We’ve all been there – in any profession, in any job, even in our personal lives. We get handed a left hook to the jaw that we never saw coming and are expected to keep on moving forward. Easier said than done, right? One of my all-time favorite goalies, Grant Fuhr, said it best when asked about how he moved on after a game where he was not great and I don’t know I’ve seen it said better than this.
This quote gave me my motivation and idea for this week’s article. How do we keep going in the face of adversity. Here are my top three ways that I keep the ship headed forward even after hitting an iceberg or two.
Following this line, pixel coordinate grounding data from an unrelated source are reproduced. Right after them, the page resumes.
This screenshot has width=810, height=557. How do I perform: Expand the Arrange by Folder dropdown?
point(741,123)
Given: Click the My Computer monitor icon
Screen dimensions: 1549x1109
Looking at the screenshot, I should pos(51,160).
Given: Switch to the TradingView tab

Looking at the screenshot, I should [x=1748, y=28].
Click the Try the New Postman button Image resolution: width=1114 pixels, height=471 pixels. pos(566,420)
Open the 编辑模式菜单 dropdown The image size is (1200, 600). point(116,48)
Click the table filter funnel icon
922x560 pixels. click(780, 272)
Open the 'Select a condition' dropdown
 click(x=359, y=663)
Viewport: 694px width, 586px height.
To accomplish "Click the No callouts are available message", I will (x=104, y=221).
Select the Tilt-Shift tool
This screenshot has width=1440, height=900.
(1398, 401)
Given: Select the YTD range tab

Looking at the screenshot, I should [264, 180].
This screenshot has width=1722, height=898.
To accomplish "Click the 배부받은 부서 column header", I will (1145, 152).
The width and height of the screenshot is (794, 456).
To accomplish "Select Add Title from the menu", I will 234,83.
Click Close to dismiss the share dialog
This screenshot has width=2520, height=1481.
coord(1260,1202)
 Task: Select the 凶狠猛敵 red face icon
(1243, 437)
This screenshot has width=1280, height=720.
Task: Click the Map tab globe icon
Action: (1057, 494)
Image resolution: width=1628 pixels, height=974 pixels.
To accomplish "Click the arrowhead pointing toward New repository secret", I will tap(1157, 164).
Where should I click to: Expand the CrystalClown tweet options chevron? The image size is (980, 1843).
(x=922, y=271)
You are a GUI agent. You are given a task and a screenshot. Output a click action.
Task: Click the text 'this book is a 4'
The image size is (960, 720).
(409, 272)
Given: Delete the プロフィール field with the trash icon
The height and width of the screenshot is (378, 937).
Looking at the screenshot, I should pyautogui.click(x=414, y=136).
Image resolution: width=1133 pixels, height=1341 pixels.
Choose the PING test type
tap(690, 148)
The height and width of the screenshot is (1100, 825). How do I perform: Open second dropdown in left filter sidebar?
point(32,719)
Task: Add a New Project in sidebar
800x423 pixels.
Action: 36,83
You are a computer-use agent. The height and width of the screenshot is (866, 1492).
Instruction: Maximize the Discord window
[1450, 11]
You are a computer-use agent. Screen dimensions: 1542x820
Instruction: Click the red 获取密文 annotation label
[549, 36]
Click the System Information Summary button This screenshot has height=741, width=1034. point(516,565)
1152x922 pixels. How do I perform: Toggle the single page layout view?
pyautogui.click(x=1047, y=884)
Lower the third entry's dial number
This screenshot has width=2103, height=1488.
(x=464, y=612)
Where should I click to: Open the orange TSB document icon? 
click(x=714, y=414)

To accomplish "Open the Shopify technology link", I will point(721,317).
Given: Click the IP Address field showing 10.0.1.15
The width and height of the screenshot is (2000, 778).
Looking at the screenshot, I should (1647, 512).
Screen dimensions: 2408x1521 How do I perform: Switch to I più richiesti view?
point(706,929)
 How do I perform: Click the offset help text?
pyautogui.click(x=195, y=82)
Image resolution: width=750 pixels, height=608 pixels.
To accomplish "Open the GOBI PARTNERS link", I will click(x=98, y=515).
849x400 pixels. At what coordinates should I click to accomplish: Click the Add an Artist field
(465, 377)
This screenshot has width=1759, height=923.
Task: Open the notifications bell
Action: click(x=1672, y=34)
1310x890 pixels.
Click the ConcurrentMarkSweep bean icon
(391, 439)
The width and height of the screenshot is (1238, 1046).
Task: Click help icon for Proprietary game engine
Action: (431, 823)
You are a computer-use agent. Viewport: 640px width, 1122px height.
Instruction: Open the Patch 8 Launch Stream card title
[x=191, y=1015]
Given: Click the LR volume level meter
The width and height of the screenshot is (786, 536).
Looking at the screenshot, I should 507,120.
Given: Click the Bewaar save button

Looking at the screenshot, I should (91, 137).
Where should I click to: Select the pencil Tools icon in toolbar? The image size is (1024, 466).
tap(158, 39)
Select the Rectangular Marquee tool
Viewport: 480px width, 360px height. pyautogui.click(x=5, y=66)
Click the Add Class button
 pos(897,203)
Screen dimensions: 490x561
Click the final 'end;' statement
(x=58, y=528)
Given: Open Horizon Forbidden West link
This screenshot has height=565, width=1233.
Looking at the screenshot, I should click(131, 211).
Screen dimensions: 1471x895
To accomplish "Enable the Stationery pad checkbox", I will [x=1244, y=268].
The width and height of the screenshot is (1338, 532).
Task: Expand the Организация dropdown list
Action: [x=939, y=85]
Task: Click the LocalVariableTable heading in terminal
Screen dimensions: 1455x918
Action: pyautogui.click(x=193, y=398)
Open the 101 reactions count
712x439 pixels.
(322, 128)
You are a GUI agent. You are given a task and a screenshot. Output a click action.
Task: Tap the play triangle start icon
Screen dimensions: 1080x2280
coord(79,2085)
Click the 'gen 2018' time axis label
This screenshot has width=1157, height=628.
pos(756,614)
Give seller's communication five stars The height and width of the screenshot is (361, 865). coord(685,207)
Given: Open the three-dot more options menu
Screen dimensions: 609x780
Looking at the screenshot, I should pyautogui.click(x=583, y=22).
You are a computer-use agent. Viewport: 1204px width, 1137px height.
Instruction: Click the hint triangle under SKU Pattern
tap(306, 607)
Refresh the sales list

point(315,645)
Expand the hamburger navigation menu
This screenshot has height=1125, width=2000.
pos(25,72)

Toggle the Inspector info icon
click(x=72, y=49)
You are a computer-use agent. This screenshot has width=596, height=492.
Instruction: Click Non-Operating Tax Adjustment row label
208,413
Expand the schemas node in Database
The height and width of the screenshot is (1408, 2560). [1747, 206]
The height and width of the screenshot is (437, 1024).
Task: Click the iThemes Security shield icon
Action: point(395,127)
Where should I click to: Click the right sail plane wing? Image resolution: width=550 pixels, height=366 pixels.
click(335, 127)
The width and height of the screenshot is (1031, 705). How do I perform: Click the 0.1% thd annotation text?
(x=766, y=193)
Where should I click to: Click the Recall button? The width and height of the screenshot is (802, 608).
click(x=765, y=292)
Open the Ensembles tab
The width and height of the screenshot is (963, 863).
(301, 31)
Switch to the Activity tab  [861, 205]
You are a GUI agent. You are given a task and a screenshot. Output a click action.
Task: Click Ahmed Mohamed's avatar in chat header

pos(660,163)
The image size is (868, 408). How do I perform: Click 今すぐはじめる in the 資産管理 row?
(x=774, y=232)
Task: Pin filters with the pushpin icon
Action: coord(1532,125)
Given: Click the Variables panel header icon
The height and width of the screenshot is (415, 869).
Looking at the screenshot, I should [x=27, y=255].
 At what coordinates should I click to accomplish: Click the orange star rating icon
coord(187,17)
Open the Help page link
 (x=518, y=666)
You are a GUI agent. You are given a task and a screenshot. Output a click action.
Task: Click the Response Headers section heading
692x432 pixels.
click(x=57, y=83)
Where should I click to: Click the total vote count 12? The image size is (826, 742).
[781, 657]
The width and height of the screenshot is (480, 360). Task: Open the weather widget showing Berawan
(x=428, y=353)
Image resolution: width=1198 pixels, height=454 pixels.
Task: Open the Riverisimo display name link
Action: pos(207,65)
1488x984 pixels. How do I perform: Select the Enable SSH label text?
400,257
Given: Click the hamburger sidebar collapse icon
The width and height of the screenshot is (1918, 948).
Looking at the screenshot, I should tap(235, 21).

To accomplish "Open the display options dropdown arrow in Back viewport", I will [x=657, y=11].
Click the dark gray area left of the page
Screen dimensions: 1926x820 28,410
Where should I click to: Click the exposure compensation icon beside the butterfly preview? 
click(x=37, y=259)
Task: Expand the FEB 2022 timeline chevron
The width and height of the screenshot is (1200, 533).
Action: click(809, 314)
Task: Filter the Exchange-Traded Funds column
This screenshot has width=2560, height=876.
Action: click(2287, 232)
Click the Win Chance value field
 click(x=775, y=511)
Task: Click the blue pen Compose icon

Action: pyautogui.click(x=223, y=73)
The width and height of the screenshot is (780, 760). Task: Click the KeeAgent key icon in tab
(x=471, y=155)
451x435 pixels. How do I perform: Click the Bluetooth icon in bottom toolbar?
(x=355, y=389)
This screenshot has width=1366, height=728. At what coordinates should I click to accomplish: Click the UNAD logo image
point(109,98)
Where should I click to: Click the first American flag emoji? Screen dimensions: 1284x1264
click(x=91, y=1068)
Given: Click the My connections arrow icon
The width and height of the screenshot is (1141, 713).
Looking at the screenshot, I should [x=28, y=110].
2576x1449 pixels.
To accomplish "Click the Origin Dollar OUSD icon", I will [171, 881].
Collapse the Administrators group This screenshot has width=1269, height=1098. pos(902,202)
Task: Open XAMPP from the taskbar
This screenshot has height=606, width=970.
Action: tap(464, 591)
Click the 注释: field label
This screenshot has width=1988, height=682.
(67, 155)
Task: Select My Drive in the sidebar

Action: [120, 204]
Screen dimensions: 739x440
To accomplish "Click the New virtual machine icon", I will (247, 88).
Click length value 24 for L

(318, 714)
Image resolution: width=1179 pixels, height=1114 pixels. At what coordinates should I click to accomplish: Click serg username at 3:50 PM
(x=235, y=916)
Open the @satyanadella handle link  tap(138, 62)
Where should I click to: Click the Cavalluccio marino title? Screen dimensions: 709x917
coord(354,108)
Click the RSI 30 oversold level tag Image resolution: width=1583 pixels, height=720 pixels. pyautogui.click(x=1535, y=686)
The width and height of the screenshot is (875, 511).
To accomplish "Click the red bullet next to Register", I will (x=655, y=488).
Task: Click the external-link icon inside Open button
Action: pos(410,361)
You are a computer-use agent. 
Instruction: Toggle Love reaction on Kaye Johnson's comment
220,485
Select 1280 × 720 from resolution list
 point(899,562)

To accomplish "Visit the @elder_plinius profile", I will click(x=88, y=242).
Learn from Your Mistakes, but Don’t Dwell on Them
Nine times out of ten when we get knocked down it’s likely due to a mistake of some kind that we made. Perhaps we didn’t do a good enough risk assessment or get on that issue soon enough. Whatever the cause of the problem is, the key is to learn from it to get better and not to dwell on it. Losing sleep over something that’s already happened is not logical. We should be focused on the plan to fix the problem, not stressing out over how or why it happened even if it’s our fault.
Don’t Suffer in Silence
There’s a big reason that we work in teams. No one person can do it all themselves – teams are there to support each other and help when needed. When you’re in trouble the worst thing you can do is not ask for help. Some think that reaching out for help is a sign of weakness when it’s exactly the opposite. It means we’re self-aware enough that we can’t dig ourselves out of this problem alone and need someone to give us a hand. There’s no worse feeling than thinking you are alone and on your own in solving a big problem – don’t compound your difficult tasks with trying to do it all yourself when you have a team ready and willing to help.
Realize What’s Truly Important
This is a new one for me. Throughout most of my career, my job was my identity – I viewed myself only as successful as my last project or task. That’s an enormous amount of pressure to put on one’s self. After a few life-changing events (some good, some bad) and with a couple of extra birthday candles you come to realize that life isn’t always just about coming in 5% under budget all the time. It’s about finding that balance of working hard and enjoying what you work hard to achieve. Having a child and losing a parent helped put things into perspective for me and when I’m having a bad day or worried about hitting that next big milestone in a project it helps to sit back and put things into perspective. It doesn’t make me minimize the importance of what I’m doing but it lets me approach it with a much greater sense of calm and focus.
Part of being a leader is having the ability to keep your head when others around you are losing theirs. Bad things will happen. It’s about how we react and push forward that defines the toughness of our character. It’s being willing to push back when we are pushed. When teams see their leaders in a steady sense of calm even when things are going sideways, they will emulate that attitude and work with a similar demeanor to keep pushing forward and achieve the ultimate goal.